DOCUMENT EXTRACT:

Figure 1. An example electron diffraction pattern of La-SrTiO₃, a supercell reflection is highlighted with an arrow. 

Figure 2. Reconstructed reciprocal lattice projections, (a) [001] type projection of the cubic perovskite subcell, (b) [010*] projection of the monoclinic cell with the both cells shown.

Figure 3. Reconstructed reciprocal space section, h0l plane, with the monoclinic cell shown.

By utilising charge-flipping [2] and direct methods [3] approaches, the structure of the supercell was determined as shown in Figure 4, where green atoms are denoting Sr, red atoms O, dark blue atoms La and the blue octahedra Ti-O. Systematic structure solution attempts converged on the chemical composition of LaSr₇Ti₈O₂₂, indicating an increase in La/Sr ratio as well as a deficiency in oxygen which are in good agreement with the EELS experiments of the previous study [1]. The structure accommodates the variation in stoichiometry by maintaining the general perovskite structure of the strontium titanate with a regular substitution of a lanthanum ion onto one of the strontium positions in the cell. The oxygen sub-stoichiometry manifests as a regular vacancy on an oxygen site in the first neighbour shell to the lanthanum site. This creates a brownmillerite structure [4, 5] of square pyramid coordinated titanium ions (Ti³⁺) close to the lanthanum site but maintains the near pristine perovskite structure through the rest of the cell.

DATA:
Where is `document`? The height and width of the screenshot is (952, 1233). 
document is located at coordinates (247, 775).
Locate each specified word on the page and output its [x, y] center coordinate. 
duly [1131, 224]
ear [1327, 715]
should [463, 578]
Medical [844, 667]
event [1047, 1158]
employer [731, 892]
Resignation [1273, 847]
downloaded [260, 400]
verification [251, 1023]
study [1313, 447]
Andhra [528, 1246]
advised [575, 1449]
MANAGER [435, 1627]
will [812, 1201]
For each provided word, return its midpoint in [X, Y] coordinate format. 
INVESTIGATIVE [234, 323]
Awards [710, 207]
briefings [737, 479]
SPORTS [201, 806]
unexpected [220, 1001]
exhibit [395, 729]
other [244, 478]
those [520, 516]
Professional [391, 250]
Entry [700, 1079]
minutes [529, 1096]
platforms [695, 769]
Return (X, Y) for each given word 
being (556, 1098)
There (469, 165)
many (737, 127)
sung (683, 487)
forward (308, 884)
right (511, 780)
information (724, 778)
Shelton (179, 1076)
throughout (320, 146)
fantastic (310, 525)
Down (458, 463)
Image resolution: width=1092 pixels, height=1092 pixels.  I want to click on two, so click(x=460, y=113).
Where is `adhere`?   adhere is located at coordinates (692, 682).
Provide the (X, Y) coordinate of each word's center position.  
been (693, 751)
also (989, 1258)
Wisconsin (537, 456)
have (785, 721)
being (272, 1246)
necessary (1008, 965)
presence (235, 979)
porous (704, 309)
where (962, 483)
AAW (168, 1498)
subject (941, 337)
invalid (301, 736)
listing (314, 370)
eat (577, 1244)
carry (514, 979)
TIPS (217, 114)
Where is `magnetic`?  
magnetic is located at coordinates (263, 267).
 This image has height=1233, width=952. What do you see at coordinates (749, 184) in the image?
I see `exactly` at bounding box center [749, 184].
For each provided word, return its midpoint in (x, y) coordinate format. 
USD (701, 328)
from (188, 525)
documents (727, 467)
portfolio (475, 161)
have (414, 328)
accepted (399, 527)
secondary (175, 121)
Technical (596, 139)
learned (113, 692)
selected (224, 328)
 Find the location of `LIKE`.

ACTIONS TO TAKE:
a) Print the part of the La-SrTiO₃ text starting with "Figure 2. Reconstructed" and going on through "monoclinic cell shown.".
b) In the La-SrTiO₃ text, what chemical composition did the systematic structure solution attempts converge on?

OUTPUTS IN ORDER:
a)
Figure 2. Reconstructed reciprocal lattice projections, (a) [001] type projection of the cubic perovskite subcell, (b) [010*] projection of the monoclinic cell with the both cells shown.

Figure 3. Reconstructed reciprocal space section, h0l plane, with the monoclinic cell shown.

b) LaSr₇Ti₈O₂₂